Warning: Below, a Mancunian talks about a Manchester-based film. Strap on your Kangol bucket hats…
If you like music or films, or films about music then there’s a high chance of you loving Spike Island. If, like me, you’re a Stone Roses geek then not seeing this film would be a criminal act on your part. It follows Made of Stone as yet another nod to Ian Brown & co and this time is an independent drama about one of their most famous gigs.
The film follows a group of teenagers in Manchester trying desperately to get to a Roses gig on Spike Island in May 1990. In a band of their own and mad to see their idols on stage, they try every trick in the book to get in, resulting in some really funny moments.
Full of Mancunian swagger and reverberating with the Stone Roses’ music, it’s a film that mixes coming of age tenderness with big guitar riffs- and does it well. Even though the Roses are only seen for a few moments, their image and music is stamped on every scene and the Manchester depicted is the pill-popping, heady town belonging to them in the 90s.
The main character is ‘Tits’, an Ian Brown-wannabe whose father is terminally ill and for whom the future stretches no further than the gig. He is played superbly by Elliot Tittensor (Karl Gallagher in Channel 4’s Shameless), who proves that he has enough depth to carry a feature-length film. The lads he gets into shenanigans with are ‘Dodge’, obsessed with recording songs; ‘Penfold’ whose father wants him to join the army; and ‘Zippy’ and ‘Little Gaz’, who are interchangeably similar. Together the group are irrepressible, creating havoc with cans of paint just like the Roses famously did, nicking stuff from Manchester landmark Afflecks Palace and generally strutting through the ginnels like they own the city.

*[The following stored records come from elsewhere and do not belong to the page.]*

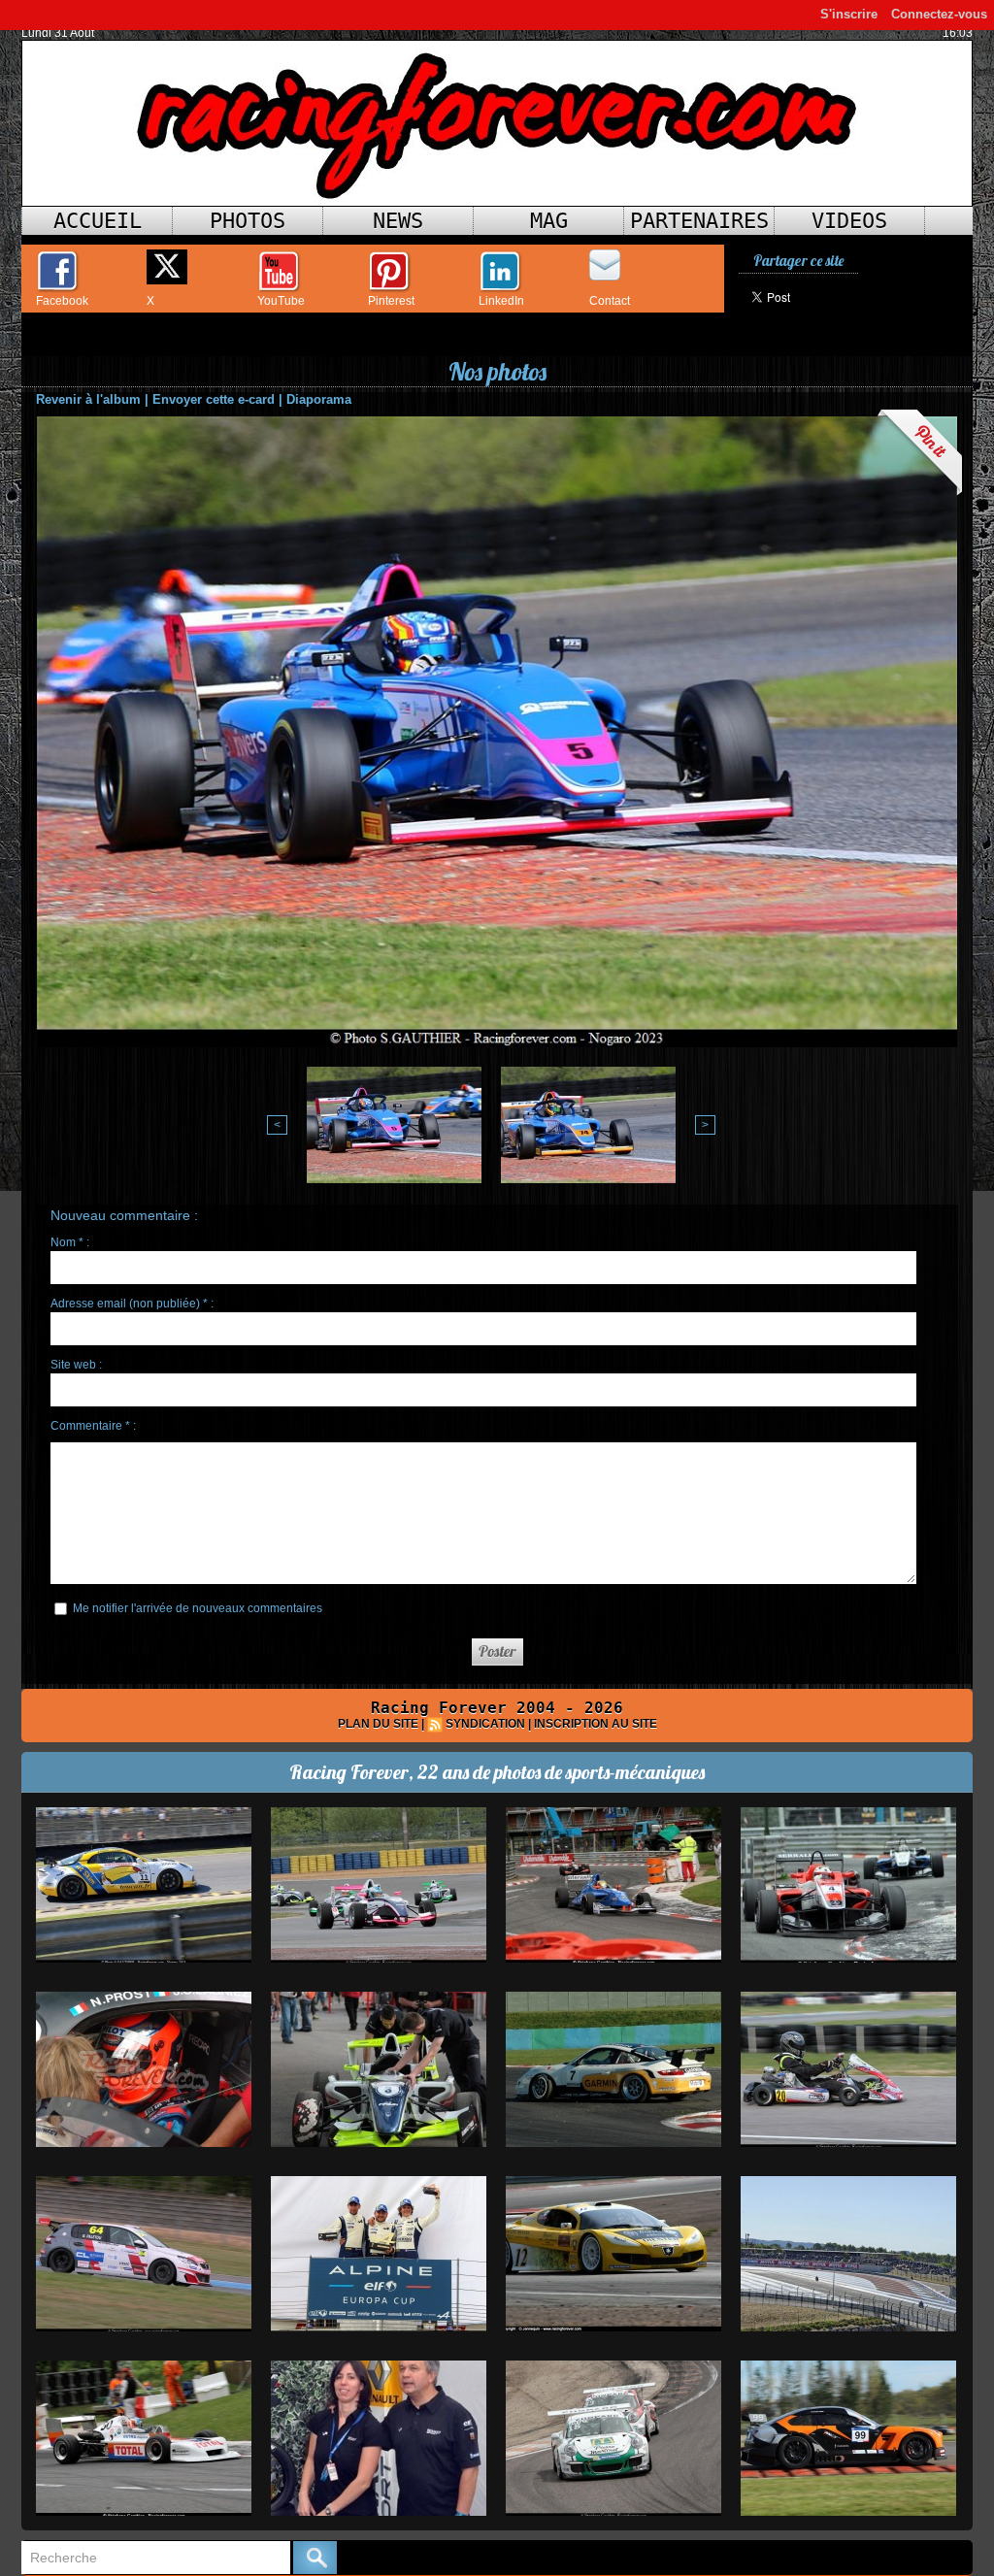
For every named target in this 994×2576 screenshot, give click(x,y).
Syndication (485, 1724)
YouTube (281, 301)
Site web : (76, 1364)
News (398, 221)
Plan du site (378, 1724)
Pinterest (391, 301)
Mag (549, 221)
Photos (247, 221)
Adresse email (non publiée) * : (132, 1303)
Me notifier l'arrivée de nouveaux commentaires (197, 1608)
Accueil (97, 221)
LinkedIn (501, 301)
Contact (609, 301)
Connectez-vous (939, 14)
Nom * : (69, 1242)
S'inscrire (849, 14)
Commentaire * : (93, 1426)
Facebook (62, 301)
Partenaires (699, 221)
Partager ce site (798, 260)
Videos (849, 221)
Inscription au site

Tits’ love interest Sally (cue ‘Sally Cinnamon and some back-seat-of-the-bus admiration) is played by Game Of Thrones’ ethereal Emilia Clarke, who has rather interestingly swapped bright blonde hair and baby dragons for dark brown curls and a Manc accent. Her main contribution seems to be walking in slow motion and tossing her new hair, and when it transpires that she looks good in dungarees and loves the Stone Roses, the lads get busy trying to impress her.

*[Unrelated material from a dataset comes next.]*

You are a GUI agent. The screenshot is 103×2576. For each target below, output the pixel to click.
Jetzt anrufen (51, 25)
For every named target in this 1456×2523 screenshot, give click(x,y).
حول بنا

Despite some brilliant performances by a great young cast, the biggest impression is made by the Roses themselves. Featuring in every scene on posters and t-shirts, their image is echoed in the five young fans and their music throbs through the film. My first thought as I walked out of the cinema was ‘I forgot how much I love ‘Bye bye Badman’’ followed by ‘Fuck, I Am The Resurrection was good live!’. Leading me to head home and listen to the first album.
If you’re not a Stone Roses fan though, do not fear. There are plenty of laughs and touching moments that do stand apart from the music, and the story is cleverly woven around the gig so although it is the film’s anchor, it doesn’t completely overshadow the characters. The storyline about Tits’ Dad is very well done and never strays into the crass or cheesy. Even though this is a coming of age-type piece, there is nothing childish, boring or annoying about their journey.
I hate to use the words ‘poignant’ and ‘moving’, but be warned because I’m about to:
The film was both poignant and moving, starting with mayhem and ending with reflection. If you want to see a good British film this summer, then ‘This is the One’.